• _Activity_
Gather all lines in the entries below that include the word "computer".

• _Dataset entries_
·····
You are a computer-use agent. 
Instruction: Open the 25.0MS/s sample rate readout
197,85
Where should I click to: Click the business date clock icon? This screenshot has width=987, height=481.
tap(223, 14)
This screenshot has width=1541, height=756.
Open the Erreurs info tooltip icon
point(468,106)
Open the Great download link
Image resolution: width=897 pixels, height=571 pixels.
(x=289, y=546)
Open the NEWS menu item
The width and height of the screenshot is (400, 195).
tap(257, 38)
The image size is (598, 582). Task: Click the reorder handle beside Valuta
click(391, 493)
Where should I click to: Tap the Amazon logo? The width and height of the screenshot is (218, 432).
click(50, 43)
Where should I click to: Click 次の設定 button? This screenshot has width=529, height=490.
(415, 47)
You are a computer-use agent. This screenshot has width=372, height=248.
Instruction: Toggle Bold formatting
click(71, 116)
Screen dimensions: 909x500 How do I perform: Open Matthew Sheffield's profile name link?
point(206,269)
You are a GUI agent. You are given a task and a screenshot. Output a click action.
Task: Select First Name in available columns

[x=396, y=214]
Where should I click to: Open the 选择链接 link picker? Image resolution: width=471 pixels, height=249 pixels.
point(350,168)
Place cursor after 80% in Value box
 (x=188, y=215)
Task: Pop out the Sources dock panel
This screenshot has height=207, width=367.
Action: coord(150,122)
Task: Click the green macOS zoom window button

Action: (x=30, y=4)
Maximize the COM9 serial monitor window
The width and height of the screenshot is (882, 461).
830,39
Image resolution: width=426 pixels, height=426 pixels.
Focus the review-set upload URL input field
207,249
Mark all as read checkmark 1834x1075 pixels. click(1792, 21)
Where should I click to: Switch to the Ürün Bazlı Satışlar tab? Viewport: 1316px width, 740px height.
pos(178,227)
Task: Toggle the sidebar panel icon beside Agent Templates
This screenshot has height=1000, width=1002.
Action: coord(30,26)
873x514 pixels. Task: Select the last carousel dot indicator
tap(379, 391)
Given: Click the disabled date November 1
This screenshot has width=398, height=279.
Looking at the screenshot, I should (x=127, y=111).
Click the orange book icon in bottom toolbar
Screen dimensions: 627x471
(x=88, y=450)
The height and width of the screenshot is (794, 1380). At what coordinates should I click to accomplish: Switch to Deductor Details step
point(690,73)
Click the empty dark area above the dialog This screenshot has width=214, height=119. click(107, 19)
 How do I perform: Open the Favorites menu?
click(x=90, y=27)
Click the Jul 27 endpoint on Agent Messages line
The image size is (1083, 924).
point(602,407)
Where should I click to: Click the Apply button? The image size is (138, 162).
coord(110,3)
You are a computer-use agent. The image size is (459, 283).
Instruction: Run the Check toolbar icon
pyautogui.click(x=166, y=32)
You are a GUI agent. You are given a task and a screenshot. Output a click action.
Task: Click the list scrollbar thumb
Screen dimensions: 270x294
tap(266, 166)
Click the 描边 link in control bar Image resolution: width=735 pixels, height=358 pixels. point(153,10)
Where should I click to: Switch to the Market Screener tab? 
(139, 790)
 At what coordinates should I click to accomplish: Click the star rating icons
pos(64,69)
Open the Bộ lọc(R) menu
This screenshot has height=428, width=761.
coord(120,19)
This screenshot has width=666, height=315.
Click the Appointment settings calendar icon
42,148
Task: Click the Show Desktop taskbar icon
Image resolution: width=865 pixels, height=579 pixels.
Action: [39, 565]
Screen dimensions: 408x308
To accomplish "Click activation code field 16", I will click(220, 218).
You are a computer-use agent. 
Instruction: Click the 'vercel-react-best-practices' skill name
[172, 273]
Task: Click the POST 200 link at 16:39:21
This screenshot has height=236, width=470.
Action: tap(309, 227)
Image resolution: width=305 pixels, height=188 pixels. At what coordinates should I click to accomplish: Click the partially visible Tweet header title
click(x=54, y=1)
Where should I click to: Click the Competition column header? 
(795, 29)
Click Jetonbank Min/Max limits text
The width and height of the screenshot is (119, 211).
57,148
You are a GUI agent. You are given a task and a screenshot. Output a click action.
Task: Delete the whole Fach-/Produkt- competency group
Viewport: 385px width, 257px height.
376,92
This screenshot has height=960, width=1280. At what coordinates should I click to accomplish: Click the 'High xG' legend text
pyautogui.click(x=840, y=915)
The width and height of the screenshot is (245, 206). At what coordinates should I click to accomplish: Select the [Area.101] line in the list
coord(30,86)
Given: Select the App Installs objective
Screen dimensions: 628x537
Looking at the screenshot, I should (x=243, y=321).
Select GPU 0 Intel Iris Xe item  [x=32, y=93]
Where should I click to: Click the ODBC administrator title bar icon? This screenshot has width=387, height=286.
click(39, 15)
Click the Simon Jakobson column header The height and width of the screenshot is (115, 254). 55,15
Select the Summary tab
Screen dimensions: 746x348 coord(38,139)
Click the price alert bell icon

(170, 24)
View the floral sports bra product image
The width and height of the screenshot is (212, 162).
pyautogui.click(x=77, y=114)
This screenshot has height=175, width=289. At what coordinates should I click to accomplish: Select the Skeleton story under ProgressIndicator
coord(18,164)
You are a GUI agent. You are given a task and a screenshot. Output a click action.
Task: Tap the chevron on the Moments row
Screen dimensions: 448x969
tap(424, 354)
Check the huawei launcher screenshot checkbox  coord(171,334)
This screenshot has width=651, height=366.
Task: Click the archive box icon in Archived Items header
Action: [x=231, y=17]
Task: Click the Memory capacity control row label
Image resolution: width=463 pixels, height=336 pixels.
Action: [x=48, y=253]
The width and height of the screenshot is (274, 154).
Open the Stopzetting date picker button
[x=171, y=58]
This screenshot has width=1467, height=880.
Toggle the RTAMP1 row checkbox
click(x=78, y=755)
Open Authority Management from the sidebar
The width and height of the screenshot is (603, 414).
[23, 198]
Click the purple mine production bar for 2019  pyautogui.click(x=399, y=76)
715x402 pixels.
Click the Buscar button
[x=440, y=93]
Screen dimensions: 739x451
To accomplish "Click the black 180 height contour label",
·····
• _Your response_
You are a computer-use agent. 
You are a computer-use agent. This screenshot has width=372, height=248.
You are a computer-use agent. The image size is (459, 283).
You are a computer-use agent. 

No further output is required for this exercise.